Kembali

Seminar HUT LPS ke 9th : “boom and bust cycle”

BERTEMAN DENGAN SIKLUS BISNIS
 
          Bank hidup didalam lingkungan bisnis yang tidak statis. Lingkungan bisnis (perekonomian) bergerak naik turun dengan tingkat fluktuasi yang berubah-ubah sepanjang waktu. Pada suatu waktu perekonomian melaju kencang bahkan mencapai laju dua digit seperti yang dialami Cina diawal dasawarsa ini. Laju perekonomian dapat secara mendadak berhenti bahkan mengalami krisis yang diikuti dengan kontraksi untuk waktu yang cukup panjang seperti yang terlihat pada beberapa negara Eropa: Yunani, Portugal dan Spanyol. Karakter seperti ini menyebabkan siklus bisnis dikenal juga sebagai "boom and bust cycle". 
          Siklus bisnis (yang biasanya diukur dengan tingkat pertumbuhan PDB disekitar garis trendnya; dikenal dengan nama teknis output gap) memiliki karakter yang sangat beragam ditinjau dari durasi maupun magnitude. Suatu siklus lengkap (terdiri dari booming, slowing down, resesi dan pemulihan) dapat berlangsung dari 1 tahun hingga 12 tahun dengan standar deviasi output gap mencapai 110% untuk siklus yang stabil dan 284% saat siklus tidak stabil (Zarnowitz, 2007). Fase naik (recovery dan booming) umumnya lebih lama serta memiliki magnitude yang lebih rendah dibandingkan siklus menurun (slow down dan resesi). 
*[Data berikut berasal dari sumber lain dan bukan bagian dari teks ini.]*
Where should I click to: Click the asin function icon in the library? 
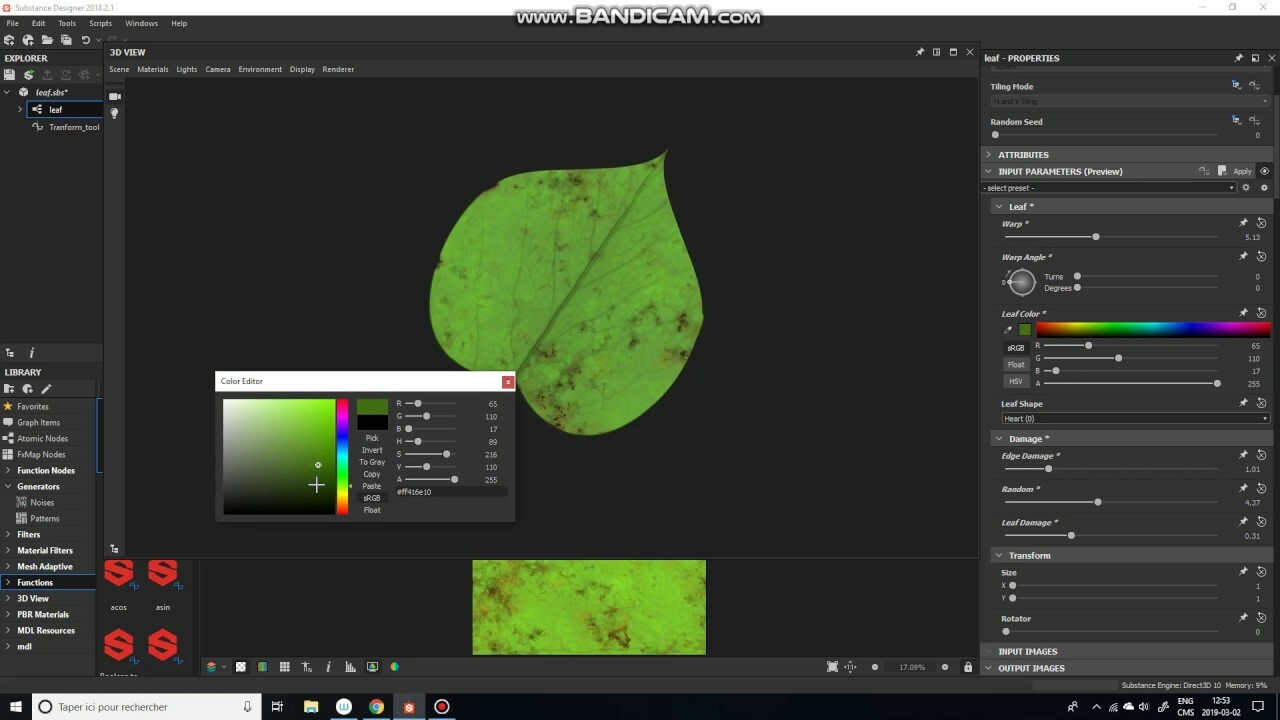pos(162,574)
          Perekonomian Indonesia juga bergerak sebagai siklus. Gambar 1 (panel atas) menunjukkan perkembangan PDB riil Indonesia pada periode 1980-2014 (semester 2). Terlihat bahwa PDB riil memiliki trend keatas; pola yang wajar bagi perekonomian yang tumbuh. Namun jika diperhatikan dengan seksama terlihat bahwa trend kenaikan ini tidak mulus: misalnya keberadaan cerukan akibat krisis 1997.  Dengan teknik ekstraksi Christiano-Fitzgerald (1999) dapat diperoleh suatu siklus pada perekonomian (panel bawah). Seperti yang diuraikan diatas siklus bisnis memang tidak bersifat hamonis.
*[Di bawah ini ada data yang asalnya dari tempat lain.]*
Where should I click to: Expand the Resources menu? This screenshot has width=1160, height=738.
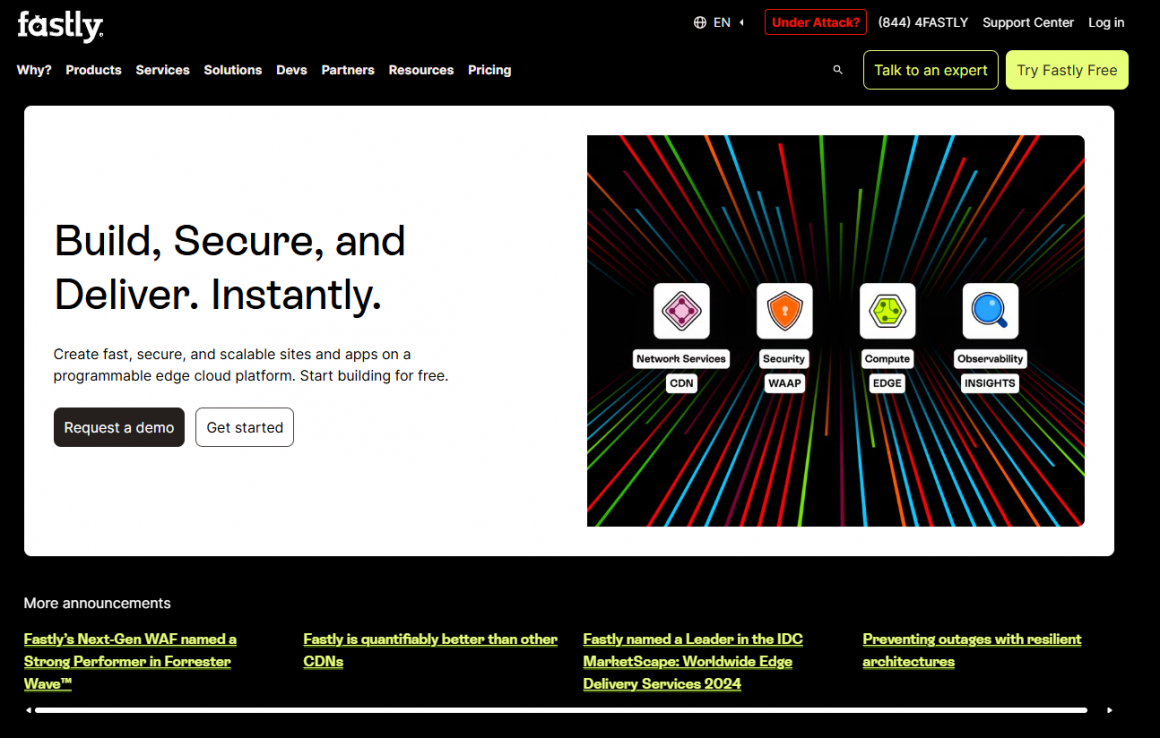(421, 70)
Gambar 1. Siklus Bisnis Indonesia
 
          Mengapa siklus bisnis bisa terjadi? Terdapat dua teori penjelas utama yakni (a) Real Business Cycle dan (b) Financial Instability. Menurut teori Real Business Cycle (Prescott dan Kydland, 1982), naik turun perekonomian disebabkan oleh suatu terobosan dari sisi produksi seperti adanya teknologi baru, pembukaan tambang dan inovasi produktifitas. Terobosan ini menimbulkan optimisme yang mendorong investasi besar-besaran disektor tersebut yang dapat berakhir jika mencapai titik jenuh atau hingga ada temuan pengganti. Teori Financial instability (Minsky, 1982) mengemukakan naik-turunnya siklus ekonomi disebabkan oleh kondisi likuiditas pada sistem keuangan. Kondisi likuiditas sistem keuangan yang tinggi akan mendorong penyaluran kredit yang agresif yang menyebabkan perekonomian mengalami booming. Kondisi jenuh dapat tercapai jika harga aset (obyek pembiayaan kredit) mengalami kenaikan terlalu tinggi: tidak sejalan dengan kondisi fundamental.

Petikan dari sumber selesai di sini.